* _Trecho_:
O ministro Flávio Dino, do Supremo Tribunal Federal (STF), determinou nesta quarta-feira (9) a reintegração imediata de Andrei Rodrigues ao cargo de diretor-geral da Polícia Federal (PF). A decisão também reconduz Leandro Almada da Costa à chefia da Diretoria de Inteligência Policial.
A medida suspende a decisão do ministro André Mendonça, que havia determinado, um dia antes, o afastamento preventivo dos dois delegados e a paralisação da elaboração de relatórios de inteligência da PF.
Dino atendeu a um recurso apresentado por Andrei Rodrigues, que argumentou que seu afastamento poderia prejudicar investigações em andamento e comprometer a atuação da Polícia Federal. O ministro também afirmou que a interrupção das atividades de inteligência poderia afetar centenas de apurações consideradas importantes e urgentes.
Na decisão, Dino questionou ainda a legitimidade do Partido Novo, autor do pedido que levou ao afastamento. Segundo o ministro, partidos políticos não possuem legitimidade para requerer medidas cautelares pessoais em processos penais, atribuição reservada à autoridade policial e ao Ministério Público.
A Advocacia-Geral da União (AGU) também havia recorrido contra o afastamento, sustentando que a nomeação e exoneração do diretor-geral da PF são atribuições do presidente da República.

* _Dados fornecidos_:
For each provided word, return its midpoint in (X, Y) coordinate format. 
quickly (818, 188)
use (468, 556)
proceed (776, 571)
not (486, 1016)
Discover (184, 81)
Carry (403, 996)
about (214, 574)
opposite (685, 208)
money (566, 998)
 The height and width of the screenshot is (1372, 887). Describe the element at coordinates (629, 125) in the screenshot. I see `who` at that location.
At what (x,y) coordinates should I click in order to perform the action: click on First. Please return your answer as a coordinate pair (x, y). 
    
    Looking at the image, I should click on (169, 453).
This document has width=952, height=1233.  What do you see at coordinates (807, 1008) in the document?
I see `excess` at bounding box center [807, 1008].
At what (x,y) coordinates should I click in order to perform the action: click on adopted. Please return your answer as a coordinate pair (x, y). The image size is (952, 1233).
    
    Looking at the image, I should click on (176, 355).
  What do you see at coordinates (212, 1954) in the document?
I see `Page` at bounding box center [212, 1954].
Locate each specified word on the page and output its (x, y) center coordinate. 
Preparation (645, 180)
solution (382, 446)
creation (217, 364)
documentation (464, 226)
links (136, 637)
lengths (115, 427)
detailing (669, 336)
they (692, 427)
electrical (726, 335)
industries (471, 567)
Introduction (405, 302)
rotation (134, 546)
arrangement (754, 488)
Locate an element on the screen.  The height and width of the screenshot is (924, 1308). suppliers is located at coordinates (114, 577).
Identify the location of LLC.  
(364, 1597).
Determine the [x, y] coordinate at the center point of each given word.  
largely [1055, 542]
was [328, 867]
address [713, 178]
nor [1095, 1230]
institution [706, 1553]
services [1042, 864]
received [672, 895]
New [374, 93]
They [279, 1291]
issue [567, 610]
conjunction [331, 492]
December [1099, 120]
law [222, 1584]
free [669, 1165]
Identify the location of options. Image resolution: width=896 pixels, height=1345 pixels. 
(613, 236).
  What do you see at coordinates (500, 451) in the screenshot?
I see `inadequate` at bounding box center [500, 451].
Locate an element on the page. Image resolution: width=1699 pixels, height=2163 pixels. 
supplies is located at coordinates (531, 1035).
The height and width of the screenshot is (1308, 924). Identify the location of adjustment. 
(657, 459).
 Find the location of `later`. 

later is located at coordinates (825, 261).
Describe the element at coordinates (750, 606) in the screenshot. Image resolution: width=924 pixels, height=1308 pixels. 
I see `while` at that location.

* _O que fazer_: Com base no trecho, explique em uma a três frases por que Dino questionou a legitimidade do Partido Novo. Não é preciso consultar os registros.

* _Resposta escrita_: O Partido Novo foi o autor do pedido que levou ao afastamento, mas, segundo Dino, partidos políticos não têm legitimidade para requerer medidas cautelares pessoais em processos penais. Essa atribuição é reservada à autoridade policial e ao Ministério Público.